### The problem
Below are the records. Reproduce exactly the lines from the one containing "Instruction: Select the" through the final line, and omit any pictures.
Records provided START
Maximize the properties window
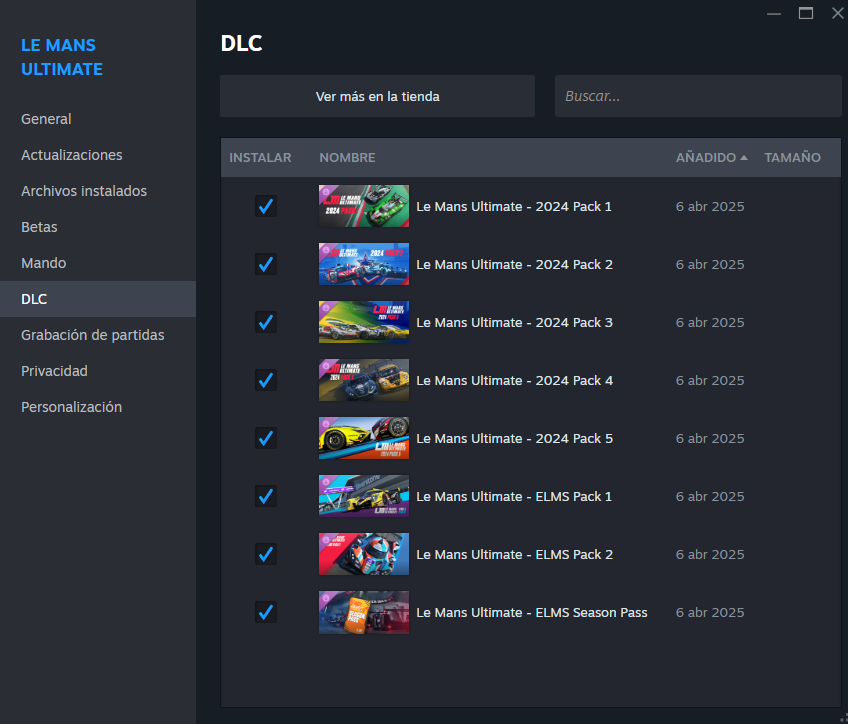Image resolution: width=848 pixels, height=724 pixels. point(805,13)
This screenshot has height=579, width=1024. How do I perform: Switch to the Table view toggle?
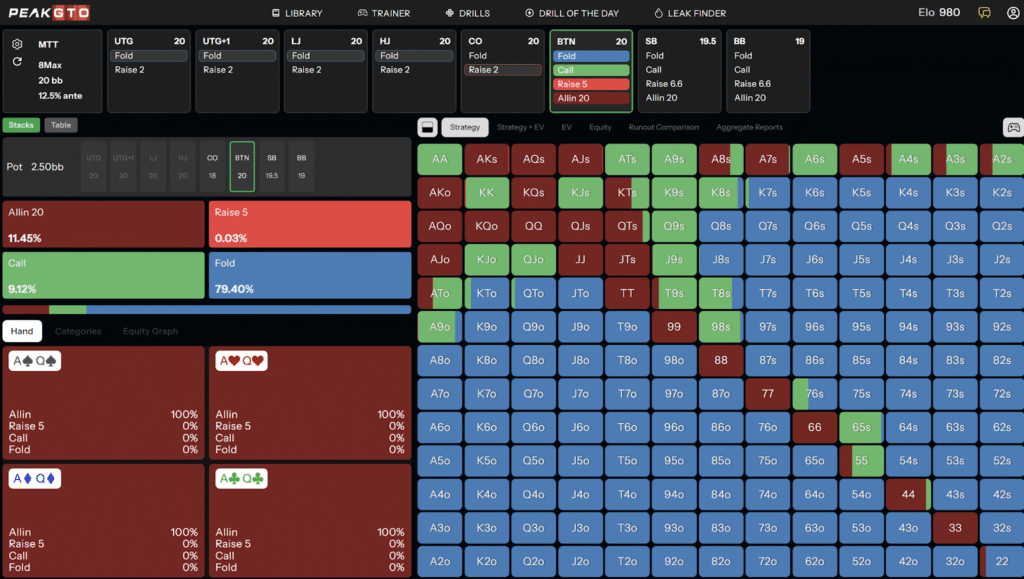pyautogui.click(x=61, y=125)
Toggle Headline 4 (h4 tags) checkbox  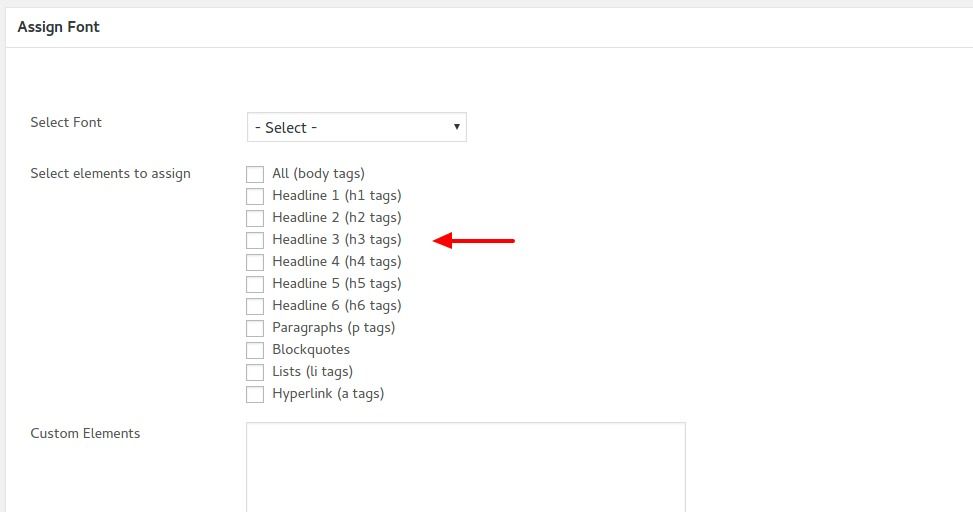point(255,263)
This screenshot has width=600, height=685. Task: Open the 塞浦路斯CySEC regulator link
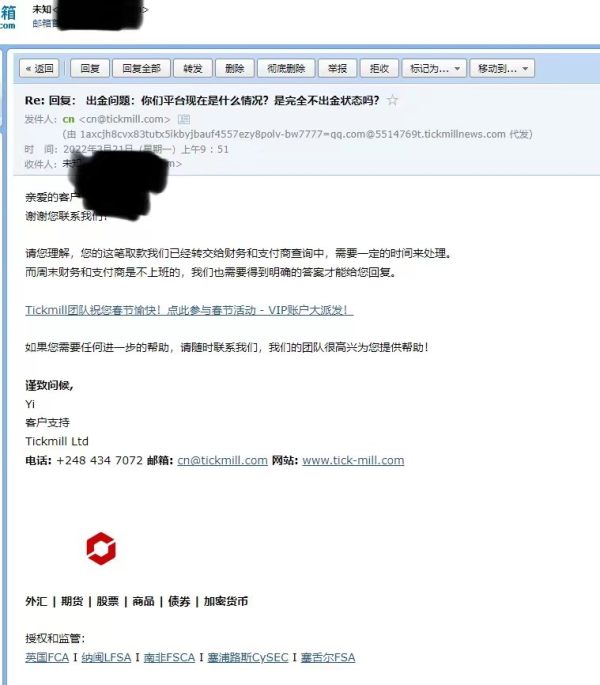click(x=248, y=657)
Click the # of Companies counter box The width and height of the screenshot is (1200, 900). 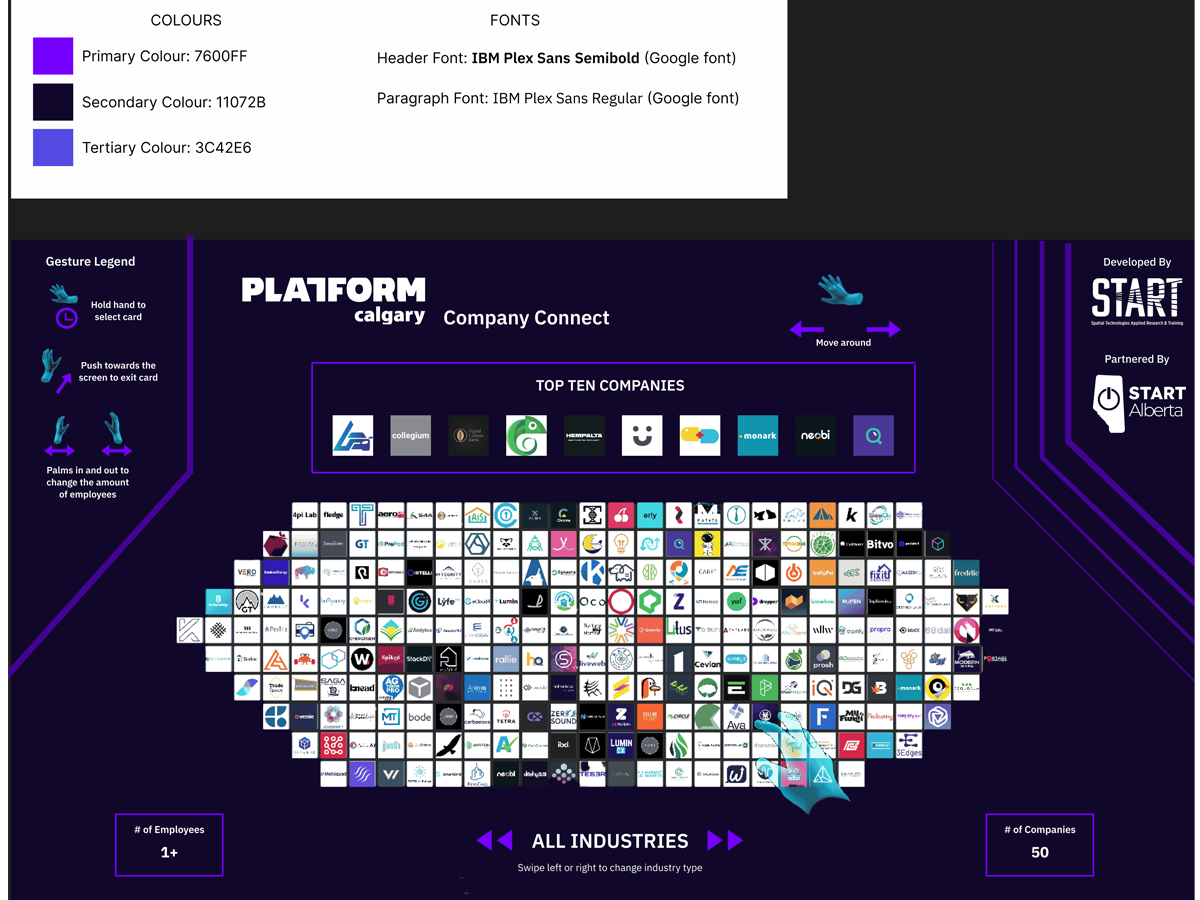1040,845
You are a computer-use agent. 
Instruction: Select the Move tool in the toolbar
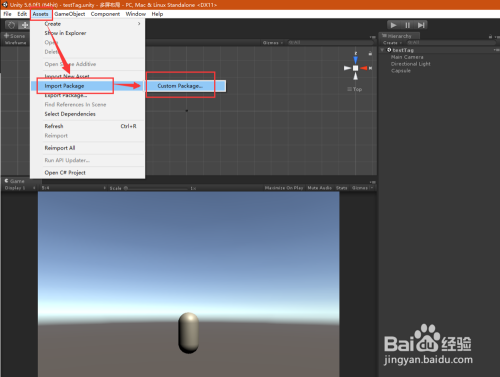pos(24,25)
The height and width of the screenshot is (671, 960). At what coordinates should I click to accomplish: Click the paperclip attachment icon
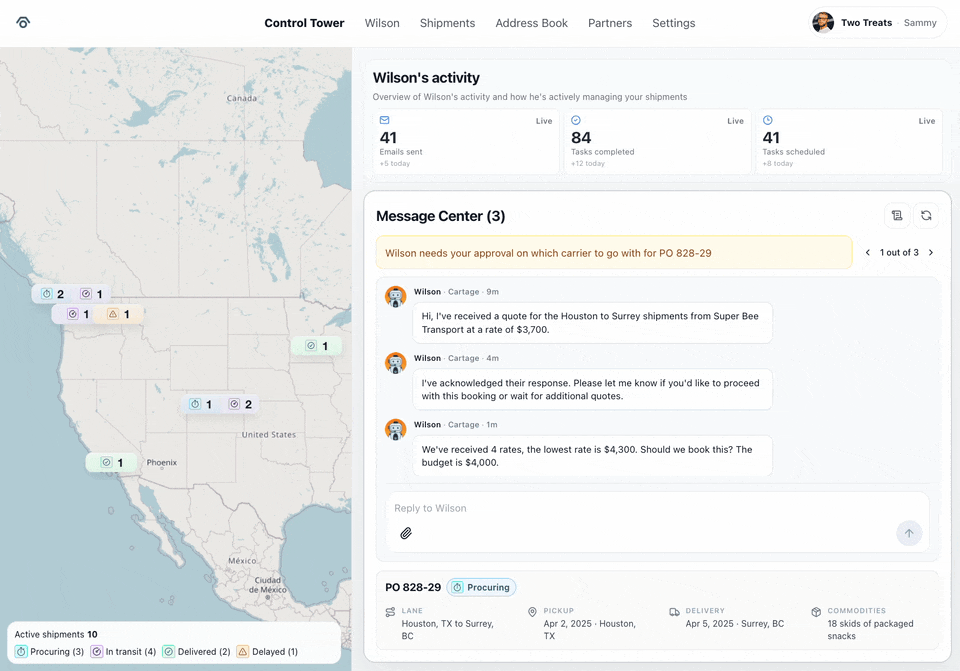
Records provided END
### Your solution
Instruction: Select the Move tool in the toolbar
pos(24,25)
The height and width of the screenshot is (671, 960). At what coordinates should I click to accomplish: Click the paperclip attachment icon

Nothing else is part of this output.